(Input for this task begins)

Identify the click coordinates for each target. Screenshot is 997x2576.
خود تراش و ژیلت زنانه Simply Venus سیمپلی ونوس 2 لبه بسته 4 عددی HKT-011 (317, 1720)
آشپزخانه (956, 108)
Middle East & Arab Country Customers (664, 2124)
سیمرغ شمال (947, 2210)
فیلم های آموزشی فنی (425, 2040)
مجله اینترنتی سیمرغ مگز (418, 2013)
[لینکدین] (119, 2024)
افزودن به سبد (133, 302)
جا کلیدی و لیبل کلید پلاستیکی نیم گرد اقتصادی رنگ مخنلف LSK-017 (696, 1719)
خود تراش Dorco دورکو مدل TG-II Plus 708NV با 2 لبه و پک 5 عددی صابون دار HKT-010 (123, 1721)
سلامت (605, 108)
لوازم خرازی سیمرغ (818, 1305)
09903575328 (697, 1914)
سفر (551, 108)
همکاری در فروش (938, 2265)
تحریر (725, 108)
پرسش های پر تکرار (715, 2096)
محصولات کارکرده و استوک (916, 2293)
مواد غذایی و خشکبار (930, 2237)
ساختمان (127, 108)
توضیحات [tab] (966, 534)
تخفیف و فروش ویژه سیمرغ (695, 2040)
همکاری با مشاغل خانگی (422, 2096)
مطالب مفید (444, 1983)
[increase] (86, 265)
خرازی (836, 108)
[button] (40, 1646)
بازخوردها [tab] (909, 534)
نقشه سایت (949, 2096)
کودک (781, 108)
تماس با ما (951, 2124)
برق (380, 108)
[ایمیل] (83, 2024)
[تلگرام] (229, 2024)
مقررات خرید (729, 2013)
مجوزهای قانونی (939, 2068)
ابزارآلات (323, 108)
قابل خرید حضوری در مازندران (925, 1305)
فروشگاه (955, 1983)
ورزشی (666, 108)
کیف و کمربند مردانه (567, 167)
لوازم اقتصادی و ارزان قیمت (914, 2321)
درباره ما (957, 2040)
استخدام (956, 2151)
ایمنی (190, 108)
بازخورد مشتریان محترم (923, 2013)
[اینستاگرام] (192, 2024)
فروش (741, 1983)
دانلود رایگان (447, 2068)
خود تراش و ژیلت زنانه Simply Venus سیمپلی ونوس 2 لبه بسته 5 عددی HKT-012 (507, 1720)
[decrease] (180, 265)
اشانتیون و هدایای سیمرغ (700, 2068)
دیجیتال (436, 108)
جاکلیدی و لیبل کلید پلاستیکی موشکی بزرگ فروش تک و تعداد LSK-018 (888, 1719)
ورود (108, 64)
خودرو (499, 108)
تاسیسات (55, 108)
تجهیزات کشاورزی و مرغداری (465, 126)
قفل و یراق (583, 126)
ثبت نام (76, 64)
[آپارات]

(Input for this task ends)

Activity - Starting at the line in the records above that contains "جا کلیدی و لیبل", output every line up to and including the last one, with nothing added.

Response to this exercise -
جا کلیدی و لیبل کلید پلاستیکی نیم گرد اقتصادی رنگ مخنلف LSK-017 (696, 1719)
خود تراش Dorco دورکو مدل TG-II Plus 708NV با 2 لبه و پک 5 عددی صابون دار HKT-010 (123, 1721)
سلامت (605, 108)
لوازم خرازی سیمرغ (818, 1305)
09903575328 (697, 1914)
سفر (551, 108)
همکاری در فروش (938, 2265)
تحریر (725, 108)
پرسش های پر تکرار (715, 2096)
محصولات کارکرده و استوک (916, 2293)
مواد غذایی و خشکبار (930, 2237)
ساختمان (127, 108)
توضیحات [tab] (966, 534)
تخفیف و فروش ویژه سیمرغ (695, 2040)
همکاری با مشاغل خانگی (422, 2096)
مطالب مفید (444, 1983)
[increase] (86, 265)
خرازی (836, 108)
[button] (40, 1646)
بازخوردها [tab] (909, 534)
نقشه سایت (949, 2096)
کودک (781, 108)
تماس با ما (951, 2124)
برق (380, 108)
[ایمیل] (83, 2024)
[تلگرام] (229, 2024)
مقررات خرید (729, 2013)
مجوزهای قانونی (939, 2068)
ابزارآلات (323, 108)
قابل خرید حضوری در مازندران (925, 1305)
فروشگاه (955, 1983)
ورزشی (666, 108)
کیف و کمربند مردانه (567, 167)
لوازم اقتصادی و ارزان قیمت (914, 2321)
درباره ما (957, 2040)
استخدام (956, 2151)
ایمنی (190, 108)
بازخورد مشتریان محترم (923, 2013)
[اینستاگرام] (192, 2024)
فروش (741, 1983)
دانلود رایگان (447, 2068)
خود تراش و ژیلت زنانه Simply Venus سیمپلی ونوس 2 لبه بسته 5 عددی HKT-012 (507, 1720)
[decrease] (180, 265)
اشانتیون و هدایای سیمرغ (700, 2068)
دیجیتال (436, 108)
جاکلیدی و لیبل کلید پلاستیکی موشکی بزرگ فروش تک و تعداد LSK-018 (888, 1719)
ورود (108, 64)
خودرو (499, 108)
تاسیسات (55, 108)
تجهیزات کشاورزی و مرغداری (465, 126)
قفل و یراق (583, 126)
ثبت نام (76, 64)
[آپارات]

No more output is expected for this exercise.